Read also: Work from home advisory in Gurugram after heavy rain led to closure of roads and highways
Monsoon basin
During the monsoon months, a long belt of low pressure – called a monsoon trough – typically extends from a heat-induced low over Pakistan to the head of the Bay of Bengal, roughly tracing the Gangetic Plain.
Think of it as the backbone of the monsoon: a line of low pressure running across the Indian subcontinent, along which smaller weather systems — from regular lows to full-blown monsoon lows — form and move west.
The IMD describes it as “one of the semi-permanent features of the monsoon cycle” and suggests that its shape “may be a feature” of the east-west track of the Himalayas and the north-south trend of the Khasi Jaintia Hills in Meghalaya.
The trough is unstable. Its eastern end could drift as much as five degrees of latitude north or south within a day, according to the IMD.

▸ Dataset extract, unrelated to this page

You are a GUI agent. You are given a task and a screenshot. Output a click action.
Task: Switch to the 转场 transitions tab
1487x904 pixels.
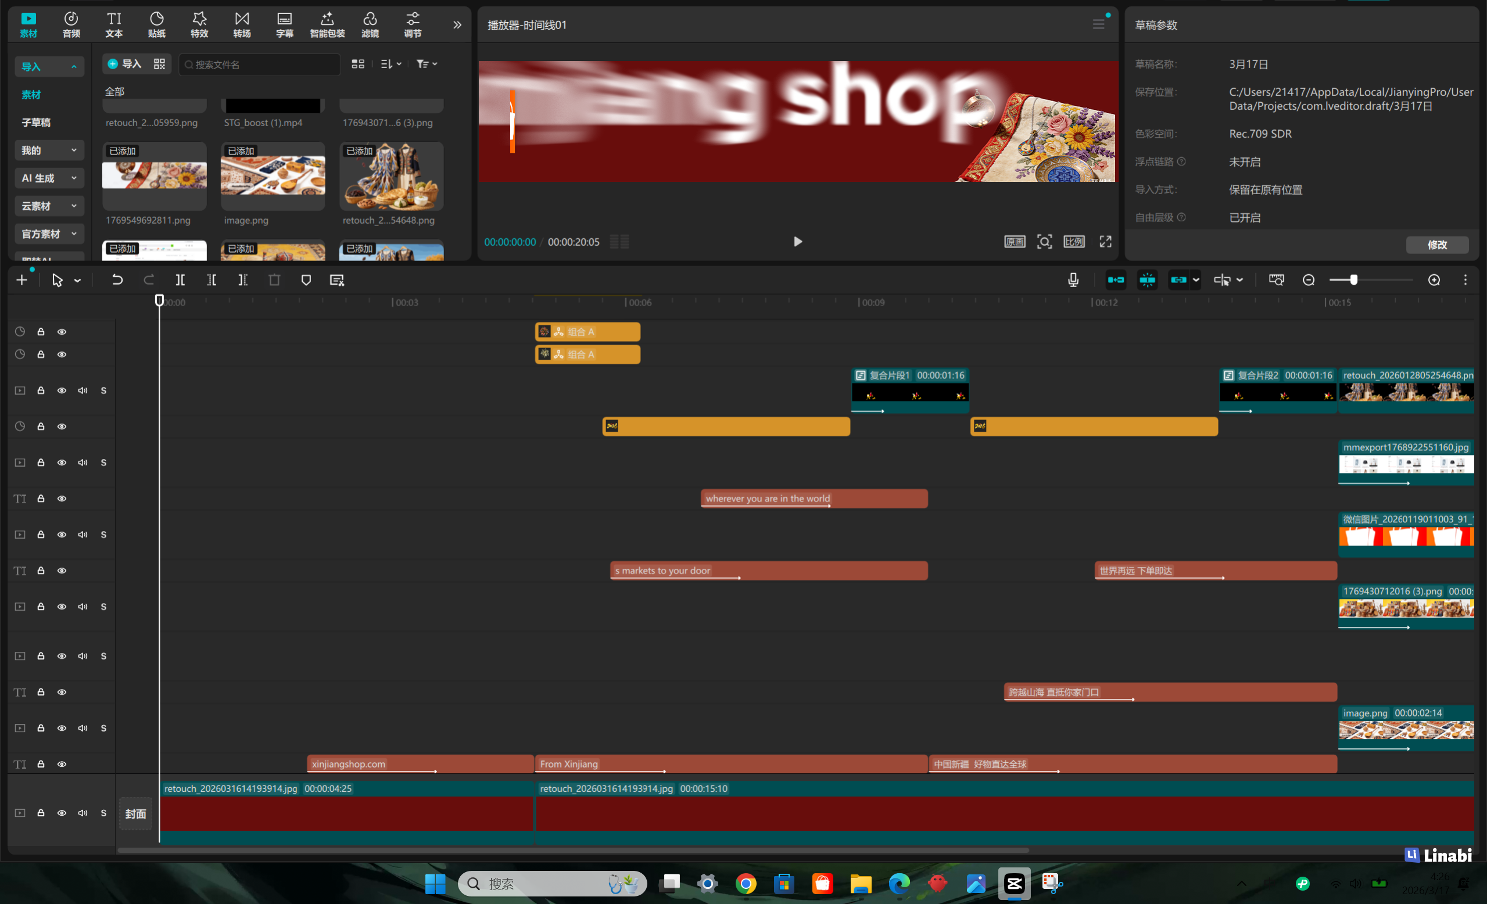pos(242,25)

The location of the basin determines the areas where rainfall falls. As it pulls south from its usual location, it draws a belt of heavy rain over central and northern India, including Delhi and the National Capital Region (NCR).
Pushed northward into the foothills of the Himalayas, the plains dry up in what forecasters call a “break” in the monsoon, with even the hills and the Brahmaputra Basin submerged instead.
“The northward migration of this basin results in breaking monsoon conditions over large parts of India, heavy rains along the foothills of the Himalayas, and sometimes flash floods in the Brahmaputra River,” says the IMD.
Thursday’s rain, as calculated by Skymet Weather, is the trough that suits Delhi, enhanced by the low pressure system running along it. This well-marked low-system over MP fits the IMD description of systems riding the trough: “Monsoon lows and troughs are the main rain-bearing systems in the southwest monsoon period over India.”